Many of Gordimer's works have explored the impact of apartheid on individuals in South Africa. In Burger's Daughter a theme that is present in several of her novels is that of racially divided societies in which well-meaning whites unexpectedly encounter a side of black life they did not know about. Rosa Burger's role in society is imprinted on her from a young age by her activist parents, and she grows up in the shadow of her father's political legacy. While Lionel Burger was able to work with black activists in the ANC, Rosa discovers that with rise of the Black Consciousness Movement in the mid-1960s, many young blacks tend to view white liberals as irrelevant in their struggle for liberation. She witnesses this first hand listening to the black university student (Duma Dhladhla) and her childhood friend "Baasie" (Zwelinzima Vulindlela), who both dismiss her father as unimportant.

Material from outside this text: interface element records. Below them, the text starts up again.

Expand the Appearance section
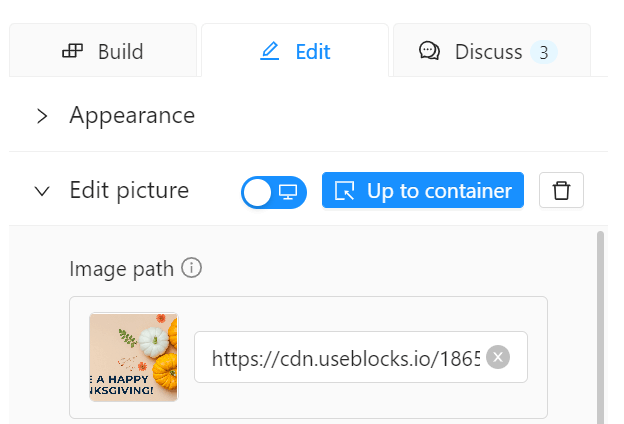 click(x=42, y=116)
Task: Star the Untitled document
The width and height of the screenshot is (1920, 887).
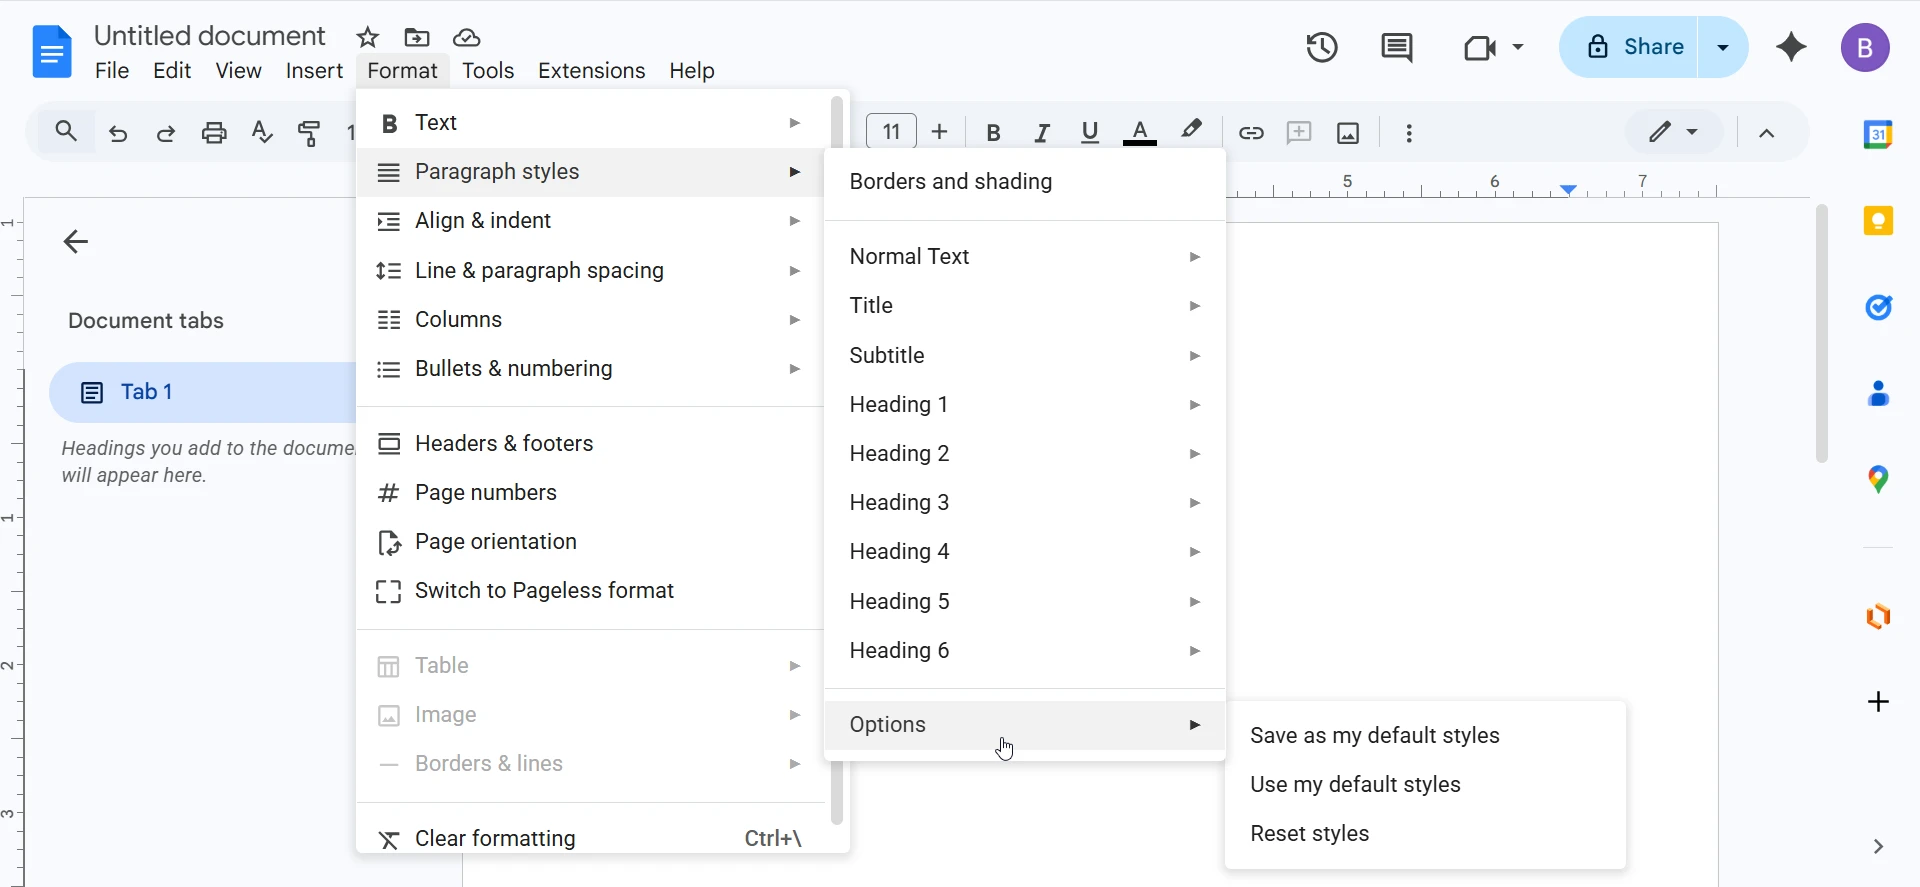Action: click(x=368, y=38)
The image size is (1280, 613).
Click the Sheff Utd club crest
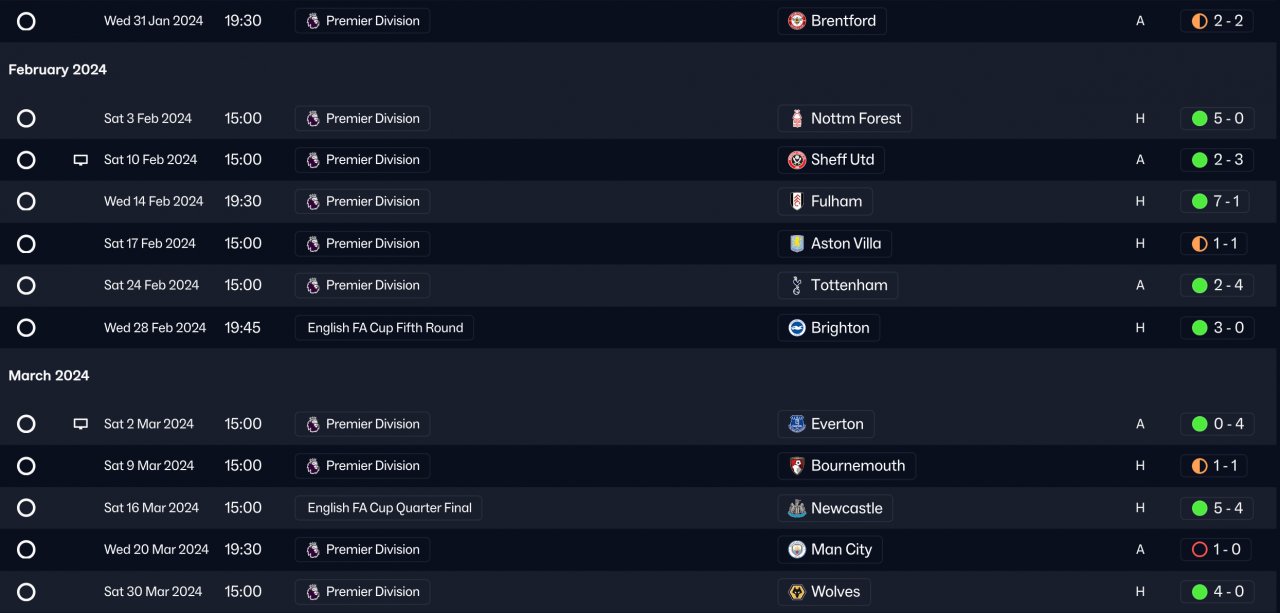pyautogui.click(x=797, y=160)
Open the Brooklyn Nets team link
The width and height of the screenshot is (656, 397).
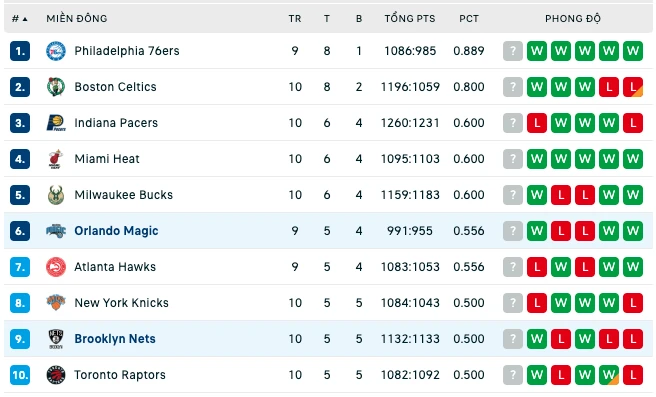click(115, 339)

Another theme in the book that is present in several of her novels is that of ordinary people living in oppressive regimes being forced into making difficult decisions. When Rosa realises that whites are not always welcome in anti-apartheid liberation movements, she turns her back on all that her father worked for and leaves the country. Part of Rosa's struggle is forging her own identity, and this decision to rebel against her dead father is a bold step, although she does return again to become a committed activist and ultimately a political prisoner. But what Rosa achieves is what her father never could: to have a life of her own while still remaining politically committed.

The perspective of Burger's Daughter alternates between Rosa's internal monologue (often directed towards her father or her semi-lover Conrad), and the anonymous narrator, who Gordimer calls, "Rosa's conscious analysis, her reasoning approach to her life and to this country, and my exploration as a writer of what she doesn't know even when she thinks she's finding out". Just as Rosa struggles to find her place as a white in the anti-apartheid liberation movement, so does Gordimer, a white South African writer. In an interview in 1980, Gordimer said that "when we have got beyond the apartheid situation—there's a tremendous problem for whites, unless whites are allowed in by blacks, and unless we can make out a case for our being accepted and we can forge a common culture together, whites are going to be marginal".